Hardee, who built a toolkit to help fight disinformation and misinformation during the election season, was nice enough to do an email interview for the blog, the first part of which we ran yesterday. Here’s the second part of the interview:
I recently read a piece on Poynter that argues we should not be teaching objectivity to students, but rather focus their efforts on their experiences and “truth-telling.” I know several folks who think this approach has value, especially in the disinformation age where getting Side A and Side B isn’t really fair to reality. I also know teachers and professors who believe that if we give up on objectivity, all we really have are talking heads with their own viewpoints screaming at each other. I would really like to know where you come down on this issue, particularly given your work on disinformation.
“I think there’s still value in practicing objectivity. I get the argument that the only real ‘truth’ is from first-hand experience, but part of the problem with the social media sphere is that it’s full of people who can’t see outside of their own perspectives, and surround themselves with voices and content that reinforces those perspectives. Recognizing that it’s impossible to be totally unbiased and removed from a story you’re writing, young reporters should work on developing the ability to see the world through other people’s eyes. It’s not easy or automatic, and only comes from sitting down with people from all walks of life and listening to their stories.
“Objectivity doesn’t mean presenting ‘both sides’ as if they’re equal. That’s a classic young reporter’s mistake: You get a quote from a climate scientist, so you think you need a quote from a climate skeptic to ‘balance’ out your story. That’s nonsense. A reporter’s highest purpose is telling the truth. Don’t provide a platform for falsehoods in some misguided attempt to be fair to all the interested parties. Get as close to the truth as you possibly can, and back up your findings with accurate documents and expert sources.”
Based on your experiences, what are the key things you think I should be teaching my students going forward. Is there a list of things that this next generation of journalists should have as tools in their toolbox that will make them successful?
“I believe that the training I’ve received through First Draft will benefit my reporting career in the future regardless of whether my future positions involve tracking misinformation. Digital tools like Tweetdeck (for monitoring Twitter) and CrowdTangle (for monitoring Facebook and Reddit) are excellent ways to keep tabs on conversations and public figures related to your beat. Everybody (not just reporters) should know how to run a reverse-image search with a tool like TinEye; it’s probably the fastest and easiest way of telling whether a post is trying to fool you. Another interesting one is Twitonomy, which gives you a 40,000-foot view of individual Twitter accounts and their posting habits.
“Such tools will surely prove handy in the lightning-fast news cycle of tomorrow, but they’re continually getting updated and deleted, and none of them are foolproof in the first place. So, it’s important not to get too attached, and to be adaptable when the tools change or go away.

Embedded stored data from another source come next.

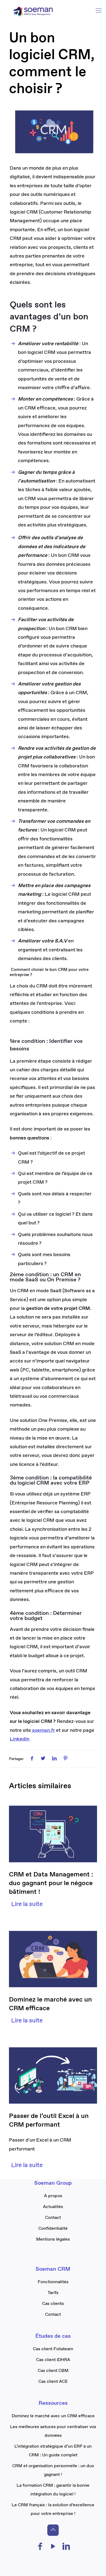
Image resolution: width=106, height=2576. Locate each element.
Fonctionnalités (53, 2282)
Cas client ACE (53, 2381)
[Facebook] (40, 2548)
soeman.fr (43, 1730)
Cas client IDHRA (53, 2360)
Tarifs (53, 2293)
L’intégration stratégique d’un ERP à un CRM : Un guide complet (53, 2451)
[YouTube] (53, 2548)
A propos (53, 2196)
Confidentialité (53, 2228)
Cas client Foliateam (53, 2349)
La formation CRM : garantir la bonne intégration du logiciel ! (53, 2490)
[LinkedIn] (66, 2548)
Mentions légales (53, 2239)
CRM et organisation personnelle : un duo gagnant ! (53, 2470)
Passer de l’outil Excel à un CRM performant (49, 2120)
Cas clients (53, 2304)
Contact (53, 2218)
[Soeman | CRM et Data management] (33, 11)
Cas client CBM (53, 2371)
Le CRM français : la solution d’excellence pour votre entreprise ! (53, 2509)
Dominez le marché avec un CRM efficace (53, 2416)
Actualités (53, 2207)
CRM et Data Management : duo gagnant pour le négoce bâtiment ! (51, 1883)
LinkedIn (19, 1739)
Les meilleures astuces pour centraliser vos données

“It’s also worth noting that many old-school reporter’s tricks still apply in the digital age. Verifying social content is basically just digging until you find the source, which often involves picking up the phone and making some calls. And nothing can replace a reporter’s healthy sense of skepticism. Developing a discerning eye without becoming a hardened cynic has always been important for reporters, and that hasn’t changed at all.”
As student journalists get ready for what is likely an unprecedented (to use the buzzword of the year) election, what sage advice would you want to impart to them? Is it any different than what you would tell more experienced journalists at this point?
“I’d tell them that this madness isn’t going away after Election Day. Disinformation tactics on social media are here to stay, barring government regulation. So, young journalists shouldn’t treat these monitoring techniques as trendy or a passing phase in the field. I actually regret not diving into this stuff sooner, because I would have been in a much better position to hit the ground running during this election year. Picking up these skills will give a big boost to your early career. At this point, every newsroom needs reporters who are versed in social media literacy.”